In 1750, as governor of Provence, he bought the Hôtel d'Esmivy de Moissac, a hôtel particulier on what is the Cours Mirabeau. The hôtel had been built in 1710 by Lois d'Esmivy de Moissac, councillor to the Cour des Comptes on a prestige parcel of land, meant since 1664 for a "hôtel du gouvernement". However the Duke of Vendôme, the Governor to whom the parcel was given, finally preferred the isolation of the faubourg des Cordeliers, where he built his Pavillon Vendôme. The façade was completed in 1757, for the duke of Villars, by Georges Vallon : its four columns, surrounding a monumental entrance, were (with those of the Hôtel de Ville and University) the only ones that encroached on municipal space - the mark and privilege of the governor. Its staircase is adorned with the Villars coats-of-arms (stolen in 1980). From then on it was known as the Hôtel de Villars.

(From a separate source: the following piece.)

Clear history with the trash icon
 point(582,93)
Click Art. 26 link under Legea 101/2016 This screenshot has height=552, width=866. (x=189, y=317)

However, Honoré Armand mostly lived in Marseille and rarely came to Aix, where he was little-welcomed by the people and the notables, particularly by the Parlement of Aix-en-Provence. This ostracism was not due to his manners, common in that era, but due to the fact that he represented the king and did not waive any of the civil privileges that came with that role. This regal attitude irked a somewhat rebellious province that had only recently been joined to France, where Mirabeau was elected as representative of the Third Estate. However, by his will of 27 June 1765, Honoré Armand left the town of Aix-en-Provence an important sum for the creation of a public library, a public gardens, a cabinet of antiquities and medals and a school of drawing. That school was immediately installed in the Chapelle des Dames, a dependent of the Collège Bourbon. He also left a statue of his father by the sculptor Nicolas Coustou for the hall of the public library - this sculpture was closed in the Benedictine convent after the French Revolution and was forgotten until 1812, when it was put at the top of the grand staircase of the Hôtel de ville.

His daughter, widowed soon after her marriage, ended her days in a convent and so Honoré Armand de Villars had no descendants in the male line.